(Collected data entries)
• • • • •

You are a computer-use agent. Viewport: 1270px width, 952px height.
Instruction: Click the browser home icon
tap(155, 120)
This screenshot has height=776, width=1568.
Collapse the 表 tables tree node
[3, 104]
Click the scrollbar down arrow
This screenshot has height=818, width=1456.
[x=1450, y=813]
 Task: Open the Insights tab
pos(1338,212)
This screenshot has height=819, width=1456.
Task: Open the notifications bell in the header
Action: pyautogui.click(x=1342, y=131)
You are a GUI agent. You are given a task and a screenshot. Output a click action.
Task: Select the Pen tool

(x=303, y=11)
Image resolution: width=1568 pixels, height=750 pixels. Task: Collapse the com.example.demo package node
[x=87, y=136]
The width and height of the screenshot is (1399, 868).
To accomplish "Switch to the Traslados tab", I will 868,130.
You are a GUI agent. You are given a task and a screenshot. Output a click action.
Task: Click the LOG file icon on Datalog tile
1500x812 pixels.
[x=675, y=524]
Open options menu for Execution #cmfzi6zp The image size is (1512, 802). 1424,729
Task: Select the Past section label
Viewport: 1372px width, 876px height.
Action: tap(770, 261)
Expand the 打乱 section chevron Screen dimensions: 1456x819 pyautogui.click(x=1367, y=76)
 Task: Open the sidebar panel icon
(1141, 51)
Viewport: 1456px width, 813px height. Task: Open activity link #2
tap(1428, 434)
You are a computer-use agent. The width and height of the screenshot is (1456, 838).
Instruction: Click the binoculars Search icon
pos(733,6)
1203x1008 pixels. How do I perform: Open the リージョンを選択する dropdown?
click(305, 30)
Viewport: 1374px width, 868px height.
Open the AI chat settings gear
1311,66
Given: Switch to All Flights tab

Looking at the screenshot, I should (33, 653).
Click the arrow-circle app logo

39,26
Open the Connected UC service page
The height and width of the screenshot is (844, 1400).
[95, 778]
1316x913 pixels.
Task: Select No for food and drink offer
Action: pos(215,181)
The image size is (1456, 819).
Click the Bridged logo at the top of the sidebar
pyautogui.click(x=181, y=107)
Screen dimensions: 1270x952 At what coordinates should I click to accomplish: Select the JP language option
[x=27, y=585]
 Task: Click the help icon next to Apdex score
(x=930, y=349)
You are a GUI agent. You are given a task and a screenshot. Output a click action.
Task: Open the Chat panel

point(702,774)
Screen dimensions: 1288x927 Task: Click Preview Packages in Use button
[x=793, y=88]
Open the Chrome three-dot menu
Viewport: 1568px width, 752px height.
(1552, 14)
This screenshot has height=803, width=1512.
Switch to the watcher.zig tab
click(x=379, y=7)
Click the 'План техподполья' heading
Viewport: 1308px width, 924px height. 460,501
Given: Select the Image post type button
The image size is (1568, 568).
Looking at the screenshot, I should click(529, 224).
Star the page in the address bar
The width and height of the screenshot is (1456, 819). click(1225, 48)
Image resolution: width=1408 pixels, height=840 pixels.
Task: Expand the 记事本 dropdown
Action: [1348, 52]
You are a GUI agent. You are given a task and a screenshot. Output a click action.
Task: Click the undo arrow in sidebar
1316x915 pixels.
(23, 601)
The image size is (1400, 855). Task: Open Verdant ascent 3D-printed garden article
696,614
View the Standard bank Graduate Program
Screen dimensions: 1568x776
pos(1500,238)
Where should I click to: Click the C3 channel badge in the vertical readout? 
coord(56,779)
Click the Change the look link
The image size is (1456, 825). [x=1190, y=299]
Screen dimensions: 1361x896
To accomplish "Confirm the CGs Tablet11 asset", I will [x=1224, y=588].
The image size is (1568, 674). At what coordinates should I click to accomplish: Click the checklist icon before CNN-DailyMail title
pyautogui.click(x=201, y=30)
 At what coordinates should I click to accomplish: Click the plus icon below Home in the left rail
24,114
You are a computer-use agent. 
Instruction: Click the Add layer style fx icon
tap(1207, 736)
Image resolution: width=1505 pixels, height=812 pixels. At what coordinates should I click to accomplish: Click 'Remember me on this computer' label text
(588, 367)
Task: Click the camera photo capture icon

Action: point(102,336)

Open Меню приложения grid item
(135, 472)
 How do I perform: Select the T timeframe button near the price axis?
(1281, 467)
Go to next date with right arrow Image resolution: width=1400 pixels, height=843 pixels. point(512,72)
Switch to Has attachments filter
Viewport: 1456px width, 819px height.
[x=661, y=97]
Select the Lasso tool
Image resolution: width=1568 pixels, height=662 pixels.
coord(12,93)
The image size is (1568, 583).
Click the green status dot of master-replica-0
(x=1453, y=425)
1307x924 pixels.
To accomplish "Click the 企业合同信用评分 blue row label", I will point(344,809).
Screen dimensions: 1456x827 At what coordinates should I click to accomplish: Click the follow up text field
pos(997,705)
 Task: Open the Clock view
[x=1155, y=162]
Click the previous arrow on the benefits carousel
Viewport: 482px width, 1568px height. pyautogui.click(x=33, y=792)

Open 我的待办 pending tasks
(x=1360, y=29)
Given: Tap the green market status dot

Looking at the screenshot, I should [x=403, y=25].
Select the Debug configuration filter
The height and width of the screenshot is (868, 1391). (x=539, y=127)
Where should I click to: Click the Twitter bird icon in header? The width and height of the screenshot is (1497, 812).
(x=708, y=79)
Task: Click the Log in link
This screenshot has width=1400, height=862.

• • • • •

Every record, restated word for word, should make up your reply.

RESPONSE BOX →
You are a computer-use agent. Viewport: 1270px width, 952px height.
Instruction: Click the browser home icon
tap(155, 120)
This screenshot has height=776, width=1568.
Collapse the 表 tables tree node
[3, 104]
Click the scrollbar down arrow
This screenshot has height=818, width=1456.
[x=1450, y=813]
 Task: Open the Insights tab
pos(1338,212)
This screenshot has height=819, width=1456.
Task: Open the notifications bell in the header
Action: pyautogui.click(x=1342, y=131)
You are a GUI agent. You are given a task and a screenshot. Output a click action.
Task: Select the Pen tool

(x=303, y=11)
Image resolution: width=1568 pixels, height=750 pixels. Task: Collapse the com.example.demo package node
[x=87, y=136]
The width and height of the screenshot is (1399, 868).
To accomplish "Switch to the Traslados tab", I will 868,130.
You are a GUI agent. You are given a task and a screenshot. Output a click action.
Task: Click the LOG file icon on Datalog tile
1500x812 pixels.
[x=675, y=524]
Open options menu for Execution #cmfzi6zp The image size is (1512, 802). 1424,729
Task: Select the Past section label
Viewport: 1372px width, 876px height.
Action: tap(770, 261)
Expand the 打乱 section chevron Screen dimensions: 1456x819 pyautogui.click(x=1367, y=76)
 Task: Open the sidebar panel icon
(1141, 51)
Viewport: 1456px width, 813px height. Task: Open activity link #2
tap(1428, 434)
You are a computer-use agent. The width and height of the screenshot is (1456, 838).
Instruction: Click the binoculars Search icon
pos(733,6)
1203x1008 pixels. How do I perform: Open the リージョンを選択する dropdown?
click(305, 30)
Viewport: 1374px width, 868px height.
Open the AI chat settings gear
1311,66
Given: Switch to All Flights tab

Looking at the screenshot, I should (33, 653).
Click the arrow-circle app logo

39,26
Open the Connected UC service page
The height and width of the screenshot is (844, 1400).
[95, 778]
1316x913 pixels.
Task: Select No for food and drink offer
Action: pos(215,181)
The image size is (1456, 819).
Click the Bridged logo at the top of the sidebar
pyautogui.click(x=181, y=107)
Screen dimensions: 1270x952 At what coordinates should I click to accomplish: Select the JP language option
[x=27, y=585]
 Task: Click the help icon next to Apdex score
(x=930, y=349)
You are a GUI agent. You are given a task and a screenshot. Output a click action.
Task: Open the Chat panel

point(702,774)
Screen dimensions: 1288x927 Task: Click Preview Packages in Use button
[x=793, y=88]
Open the Chrome three-dot menu
Viewport: 1568px width, 752px height.
(1552, 14)
This screenshot has height=803, width=1512.
Switch to the watcher.zig tab
click(x=379, y=7)
Click the 'План техподполья' heading
Viewport: 1308px width, 924px height. 460,501
Given: Select the Image post type button
The image size is (1568, 568).
Looking at the screenshot, I should click(529, 224).
Star the page in the address bar
The width and height of the screenshot is (1456, 819). click(1225, 48)
Image resolution: width=1408 pixels, height=840 pixels.
Task: Expand the 记事本 dropdown
Action: [1348, 52]
You are a GUI agent. You are given a task and a screenshot. Output a click action.
Task: Click the undo arrow in sidebar
1316x915 pixels.
(23, 601)
The image size is (1400, 855). Task: Open Verdant ascent 3D-printed garden article
696,614
View the Standard bank Graduate Program
Screen dimensions: 1568x776
pos(1500,238)
Where should I click to: Click the C3 channel badge in the vertical readout? 
coord(56,779)
Click the Change the look link
The image size is (1456, 825). [x=1190, y=299]
Screen dimensions: 1361x896
To accomplish "Confirm the CGs Tablet11 asset", I will [x=1224, y=588].
The image size is (1568, 674). At what coordinates should I click to accomplish: Click the checklist icon before CNN-DailyMail title
pyautogui.click(x=201, y=30)
 At what coordinates should I click to accomplish: Click the plus icon below Home in the left rail
24,114
You are a computer-use agent. 
Instruction: Click the Add layer style fx icon
tap(1207, 736)
Image resolution: width=1505 pixels, height=812 pixels. At what coordinates should I click to accomplish: Click 'Remember me on this computer' label text
(588, 367)
Task: Click the camera photo capture icon

Action: point(102,336)

Open Меню приложения grid item
(135, 472)
 How do I perform: Select the T timeframe button near the price axis?
(1281, 467)
Go to next date with right arrow Image resolution: width=1400 pixels, height=843 pixels. point(512,72)
Switch to Has attachments filter
Viewport: 1456px width, 819px height.
[x=661, y=97]
Select the Lasso tool
Image resolution: width=1568 pixels, height=662 pixels.
coord(12,93)
The image size is (1568, 583).
Click the green status dot of master-replica-0
(x=1453, y=425)
1307x924 pixels.
To accomplish "Click the 企业合同信用评分 blue row label", I will point(344,809).
Screen dimensions: 1456x827 At what coordinates should I click to accomplish: Click the follow up text field
pos(997,705)
 Task: Open the Clock view
[x=1155, y=162]
Click the previous arrow on the benefits carousel
Viewport: 482px width, 1568px height. pyautogui.click(x=33, y=792)

Open 我的待办 pending tasks
(x=1360, y=29)
Given: Tap the green market status dot

Looking at the screenshot, I should [x=403, y=25].
Select the Debug configuration filter
The height and width of the screenshot is (868, 1391). (x=539, y=127)
Where should I click to: Click the Twitter bird icon in header? The width and height of the screenshot is (1497, 812).
(x=708, y=79)
Task: Click the Log in link
This screenshot has width=1400, height=862.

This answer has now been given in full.